> _Stated goal_
Rewrite the entries from the start through the line containing "pyautogui.click(x=24, y=182)", inclusive, as a Markdown table with the columns Row and Line, numbering each row and omitting blank lines.

> _Extracted material_

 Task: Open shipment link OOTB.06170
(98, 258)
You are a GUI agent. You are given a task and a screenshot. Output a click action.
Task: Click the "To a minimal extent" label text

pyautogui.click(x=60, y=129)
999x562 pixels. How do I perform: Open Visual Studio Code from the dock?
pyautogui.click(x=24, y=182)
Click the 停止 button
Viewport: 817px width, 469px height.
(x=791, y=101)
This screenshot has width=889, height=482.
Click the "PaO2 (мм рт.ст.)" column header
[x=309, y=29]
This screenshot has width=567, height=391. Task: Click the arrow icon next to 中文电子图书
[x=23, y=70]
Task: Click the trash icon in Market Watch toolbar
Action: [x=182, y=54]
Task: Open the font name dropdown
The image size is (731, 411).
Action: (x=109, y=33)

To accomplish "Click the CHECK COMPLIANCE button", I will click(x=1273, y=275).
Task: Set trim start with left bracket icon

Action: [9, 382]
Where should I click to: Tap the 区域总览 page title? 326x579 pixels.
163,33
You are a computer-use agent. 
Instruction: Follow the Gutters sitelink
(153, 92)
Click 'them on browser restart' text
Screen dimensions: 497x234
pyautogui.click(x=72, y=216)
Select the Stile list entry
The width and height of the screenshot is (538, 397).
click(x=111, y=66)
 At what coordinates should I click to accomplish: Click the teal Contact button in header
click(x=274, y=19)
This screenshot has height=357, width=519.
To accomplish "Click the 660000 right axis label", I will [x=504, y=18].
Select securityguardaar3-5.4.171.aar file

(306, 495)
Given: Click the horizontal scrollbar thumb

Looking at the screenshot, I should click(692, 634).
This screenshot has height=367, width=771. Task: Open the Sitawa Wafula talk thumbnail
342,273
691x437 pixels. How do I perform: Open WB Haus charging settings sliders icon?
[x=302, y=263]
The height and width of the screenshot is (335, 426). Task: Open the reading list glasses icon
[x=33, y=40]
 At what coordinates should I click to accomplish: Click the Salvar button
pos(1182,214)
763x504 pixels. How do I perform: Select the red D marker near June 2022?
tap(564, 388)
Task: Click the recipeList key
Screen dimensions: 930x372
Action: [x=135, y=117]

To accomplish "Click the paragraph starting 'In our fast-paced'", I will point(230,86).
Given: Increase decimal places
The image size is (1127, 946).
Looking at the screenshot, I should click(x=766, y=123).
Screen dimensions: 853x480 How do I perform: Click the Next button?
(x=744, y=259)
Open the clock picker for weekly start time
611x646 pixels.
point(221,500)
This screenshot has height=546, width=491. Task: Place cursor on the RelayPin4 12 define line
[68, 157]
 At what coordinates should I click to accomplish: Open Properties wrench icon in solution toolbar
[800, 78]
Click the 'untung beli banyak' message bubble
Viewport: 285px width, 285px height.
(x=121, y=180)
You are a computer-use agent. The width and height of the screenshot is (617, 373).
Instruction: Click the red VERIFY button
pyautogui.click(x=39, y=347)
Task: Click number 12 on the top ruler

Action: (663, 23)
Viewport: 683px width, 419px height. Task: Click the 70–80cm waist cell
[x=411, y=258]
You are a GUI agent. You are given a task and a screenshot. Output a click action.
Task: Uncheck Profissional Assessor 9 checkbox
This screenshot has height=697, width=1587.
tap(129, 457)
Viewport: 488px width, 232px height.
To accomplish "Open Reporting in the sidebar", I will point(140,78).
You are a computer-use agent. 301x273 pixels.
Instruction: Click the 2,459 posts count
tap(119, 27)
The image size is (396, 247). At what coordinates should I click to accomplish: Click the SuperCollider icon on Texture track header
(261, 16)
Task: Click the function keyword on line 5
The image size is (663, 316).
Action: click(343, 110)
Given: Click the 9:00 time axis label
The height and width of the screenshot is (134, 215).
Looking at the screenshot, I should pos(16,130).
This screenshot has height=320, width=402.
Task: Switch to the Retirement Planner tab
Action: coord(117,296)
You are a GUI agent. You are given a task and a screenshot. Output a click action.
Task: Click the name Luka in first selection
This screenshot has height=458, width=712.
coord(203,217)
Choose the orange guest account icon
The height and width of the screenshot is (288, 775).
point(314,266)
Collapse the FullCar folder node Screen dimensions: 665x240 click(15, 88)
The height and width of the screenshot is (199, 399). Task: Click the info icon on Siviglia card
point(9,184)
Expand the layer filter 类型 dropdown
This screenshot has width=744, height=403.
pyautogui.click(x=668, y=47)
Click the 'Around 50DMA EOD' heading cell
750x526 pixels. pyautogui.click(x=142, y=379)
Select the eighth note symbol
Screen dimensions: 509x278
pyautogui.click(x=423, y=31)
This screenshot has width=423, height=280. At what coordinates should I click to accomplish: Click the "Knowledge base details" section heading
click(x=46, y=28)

> _Problem solution_
| Row | Line |
|---|---|
| 1 |  Task: Open shipment link OOTB.06170 |
| 2 | (98, 258) |
| 3 | You are a GUI agent. You are given a task and a screenshot. Output a click action. |
| 4 | Task: Click the "To a minimal extent" label text |
| 5 | pyautogui.click(x=60, y=129) |
| 6 | 999x562 pixels. How do I perform: Open Visual Studio Code from the dock? |
| 7 | pyautogui.click(x=24, y=182) |